Removing financial access barriers alone are not sufficient to leave no-one behind. Where money is not the issue, other barriers have to be carefully analyzed and context-specific adaptations need to be made to ensure that the needs and concerns of the ones left behind are heard and taken up, including their active participation in implementation. The new project phase has foreseen an emphasis on the information and roll-out of the national health insurance system including village representatives to the health insurance committee meetings at district level so that their concerns and issues can be shared and addressed in a proper manner. The tight monitoring system of benefit payments will continue. A scale-up of quality improvement measures in the health facilities is foreseen together with training of community midwifes from remote locations and their placement in their local area.
In the coming years, further efforts of the GoL and its partners will materialize in addressing the SDG 3 goal on health. As all SDGs influence each other, working on all 17 SDGs will increase the leverage on the health impact. How the different interventions will create equal access and ensure that no-one is left behind, will be closely monitored over the next years and decade. Within this, the Swiss Red Cross will be a proud partner to assist the GoL in achieving the SDGs by 2030.
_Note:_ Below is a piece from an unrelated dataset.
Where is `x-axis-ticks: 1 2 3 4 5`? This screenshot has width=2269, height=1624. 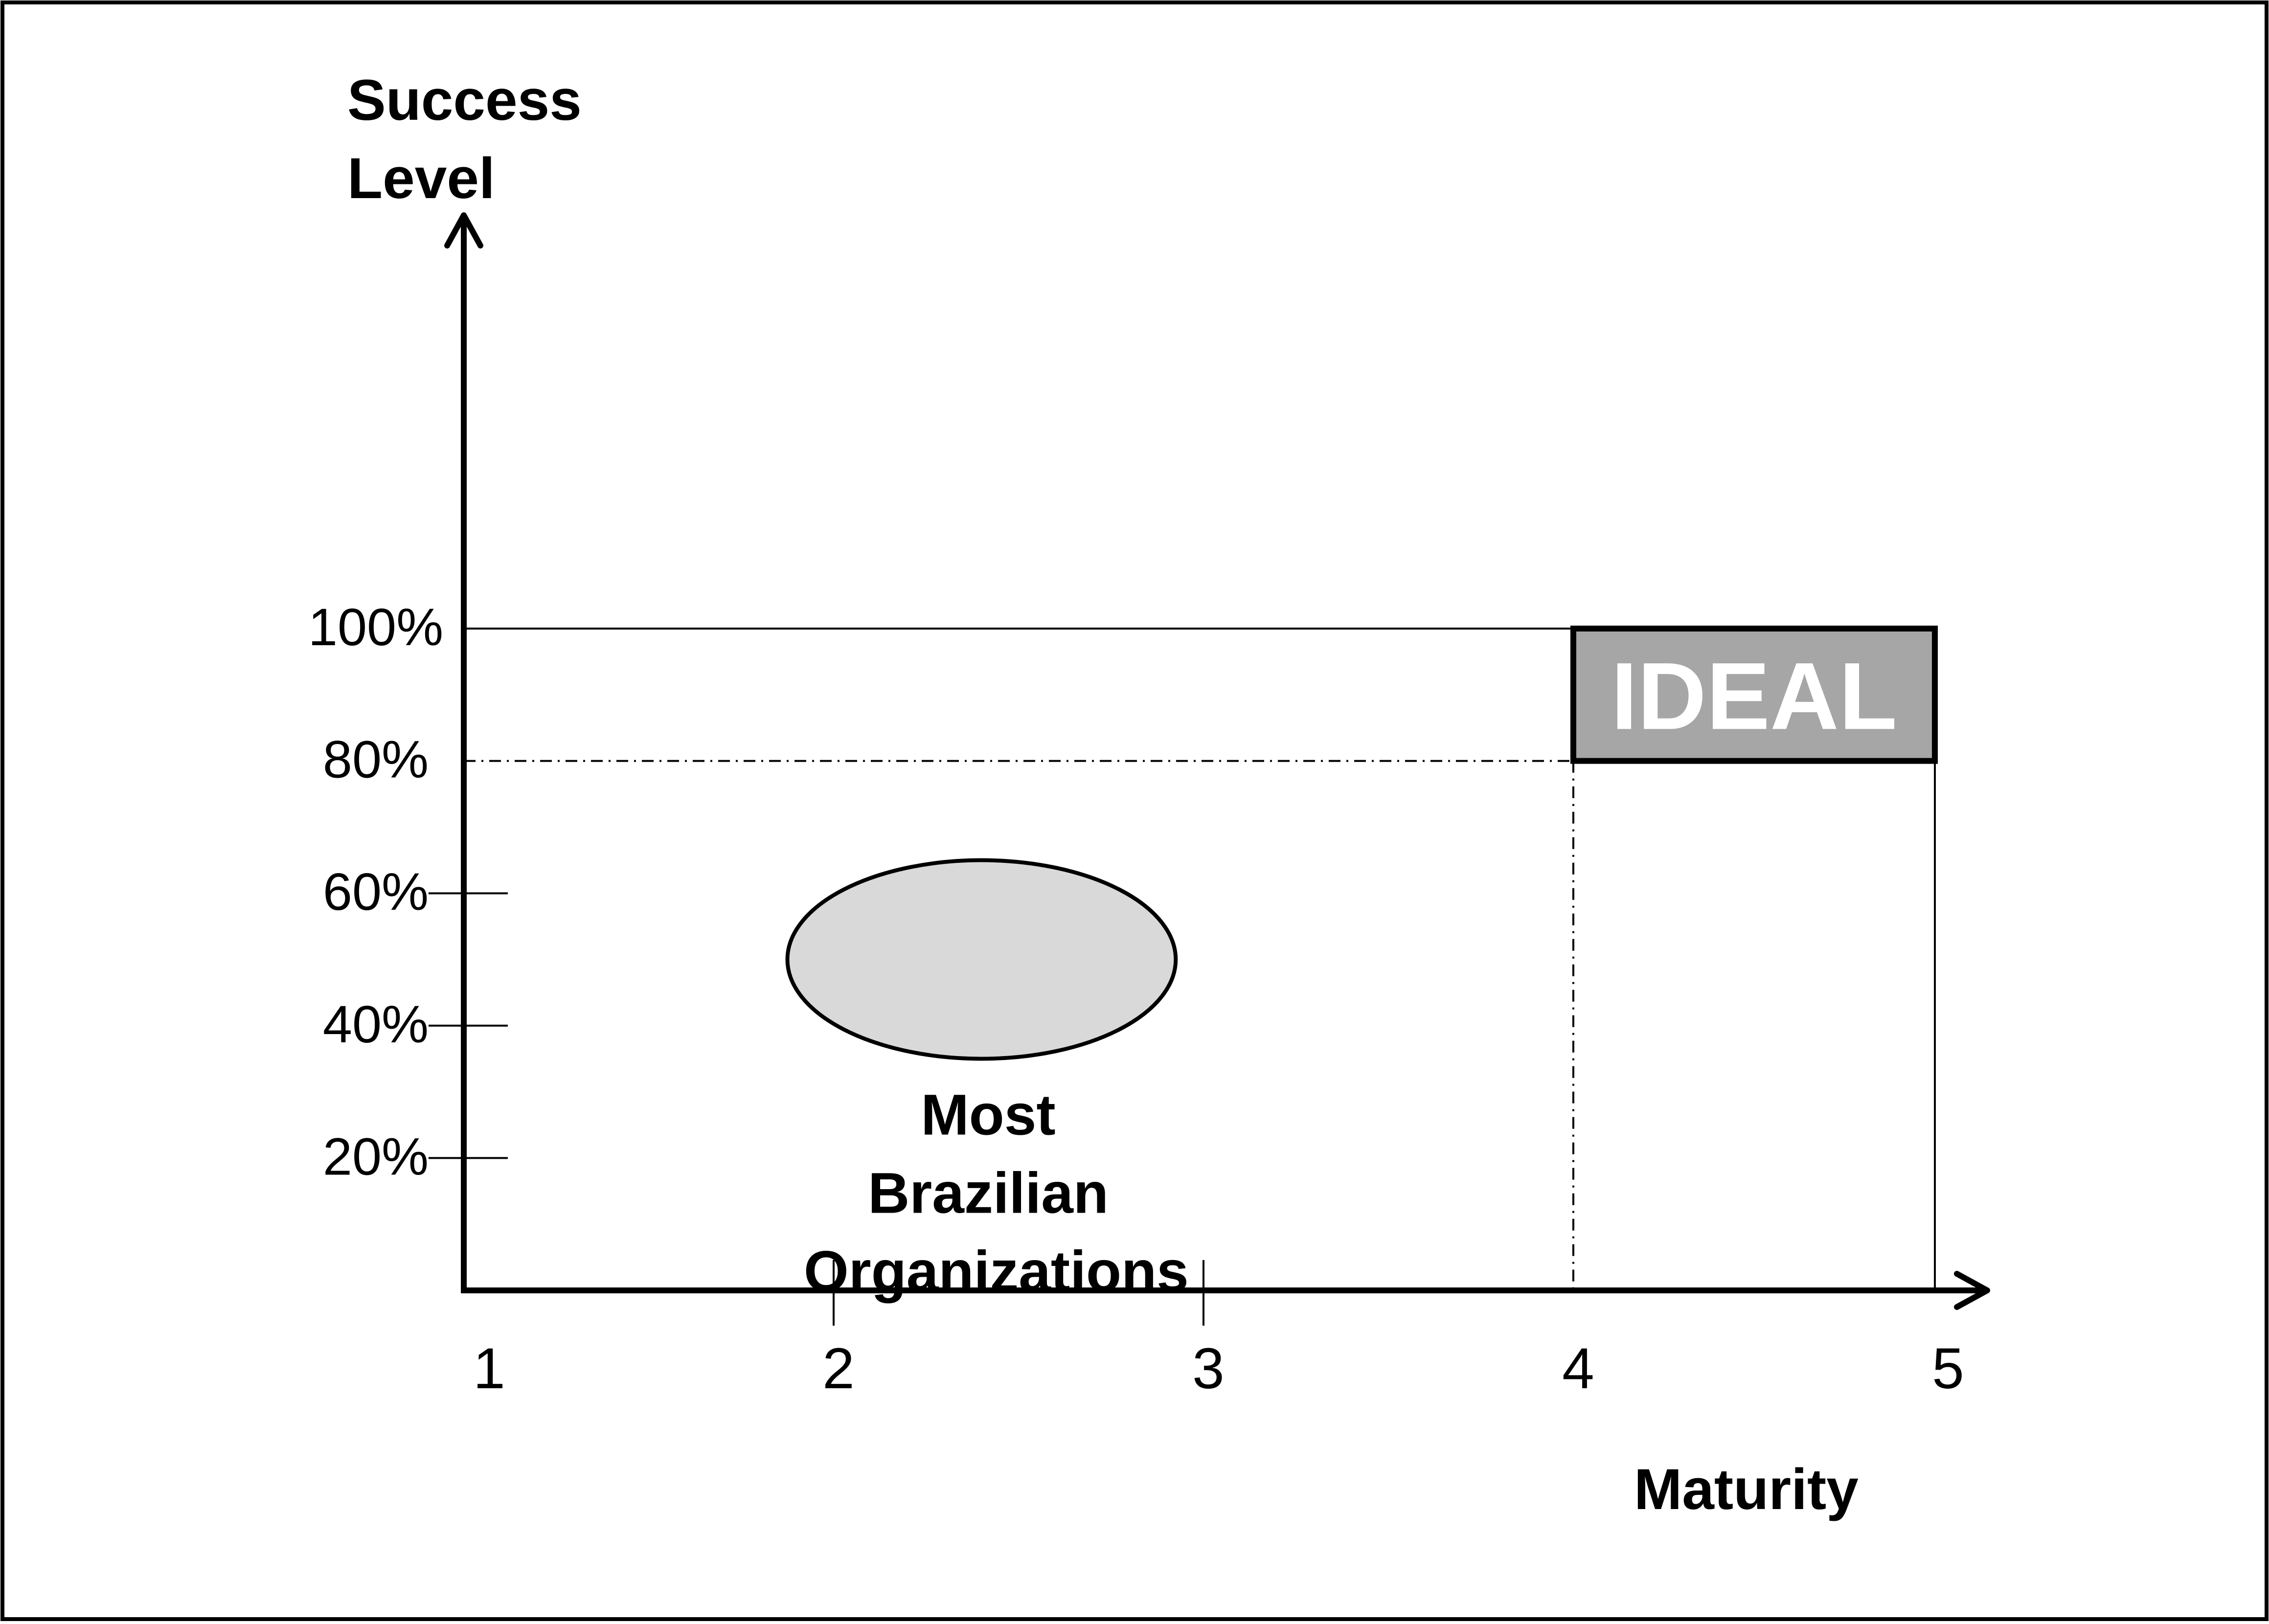 x-axis-ticks: 1 2 3 4 5 is located at coordinates (1218, 1331).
The health equity fund ensures a fee exemption for poor households. It purchases health care for those poor people from a health care provider, and also pays for all the associated costs.
Fee exemption system for women and children under 5 years of age.
Pre-identification zone comprising of households who are non-poor or were pre-identified as “poor” and are eligible for the Health Equity Fund”
The SRC thanks the Indochina Research (Laos) Ltd. Research Team for their thorough evaluation and report conducted in August 2017.